LISTED ENTRIES

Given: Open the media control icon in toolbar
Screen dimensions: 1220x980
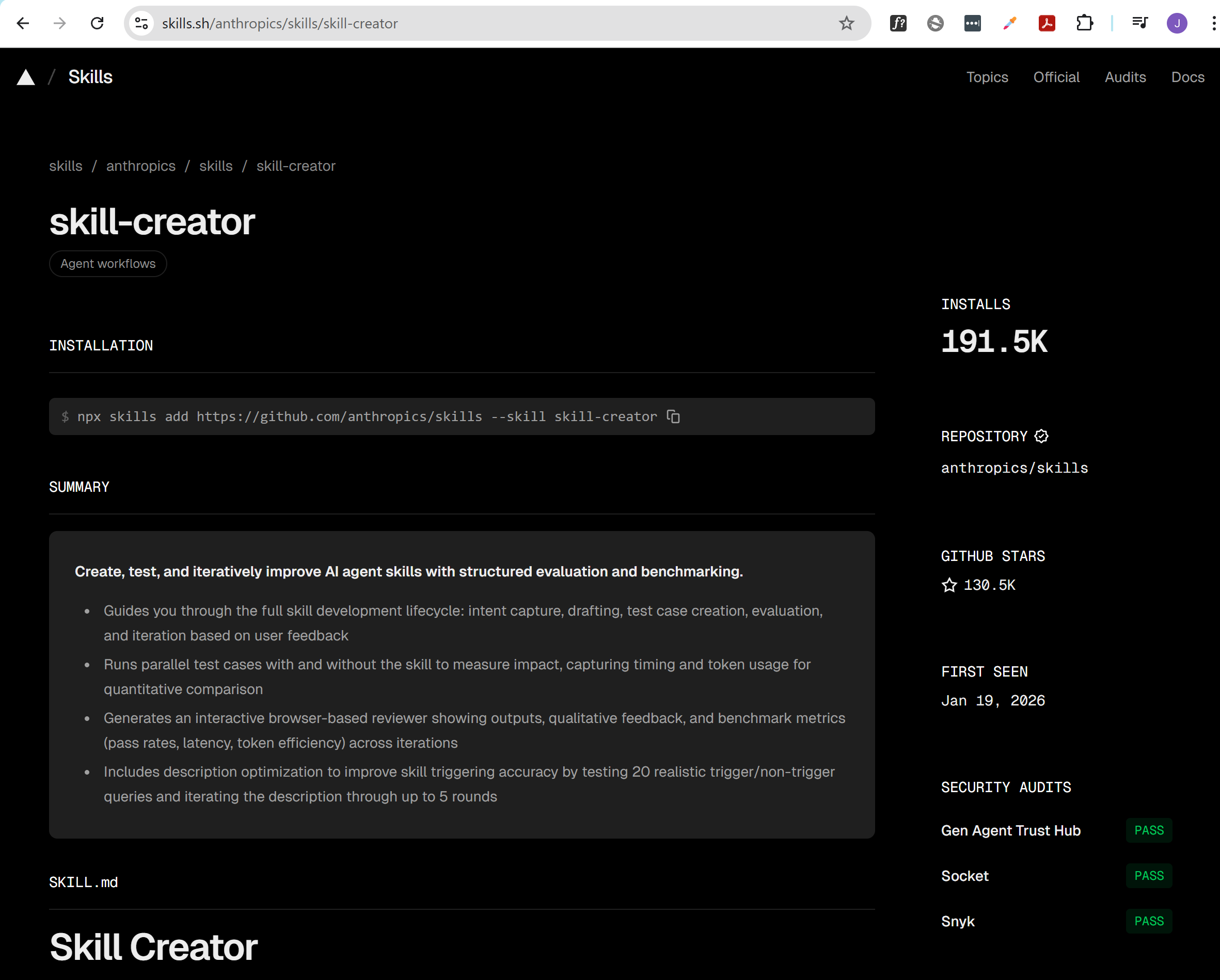Looking at the screenshot, I should click(x=1139, y=23).
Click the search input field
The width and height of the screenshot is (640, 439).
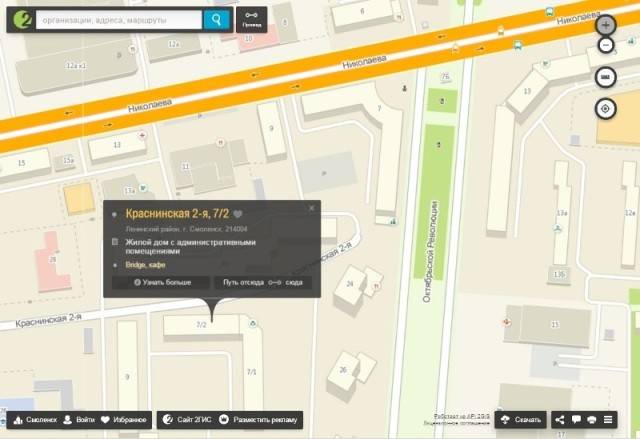(x=118, y=19)
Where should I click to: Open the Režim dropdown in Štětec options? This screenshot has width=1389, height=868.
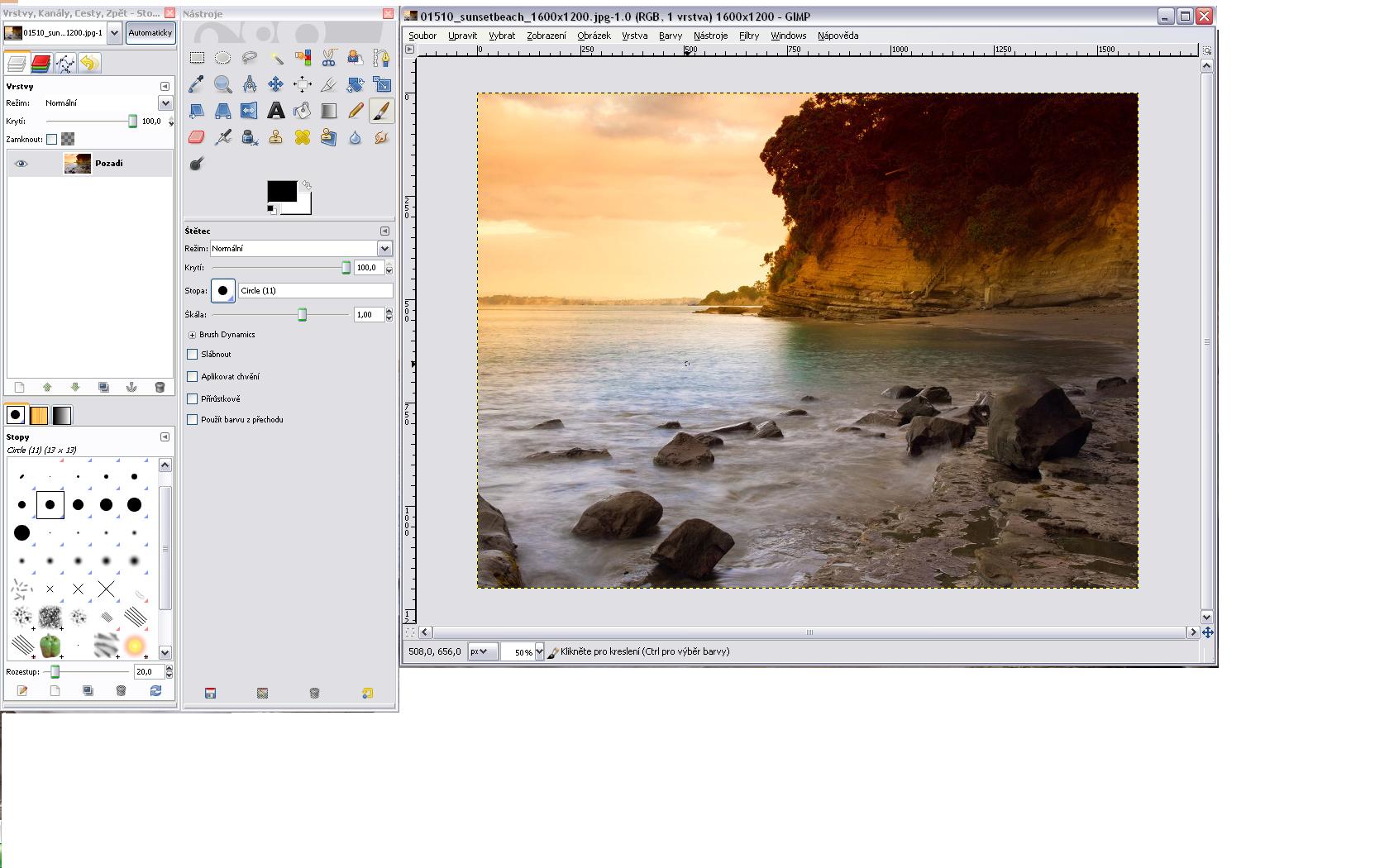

TASK DESCRIPTION
The answer consists of the records repeated exactly, without any images.

YOUR RESPONSE
Given: Open the media control icon in toolbar
Screen dimensions: 1220x980
Looking at the screenshot, I should click(x=1139, y=23).
Click the search input field
The width and height of the screenshot is (640, 439).
(x=118, y=19)
Where should I click to: Open the Režim dropdown in Štětec options? This screenshot has width=1389, height=868.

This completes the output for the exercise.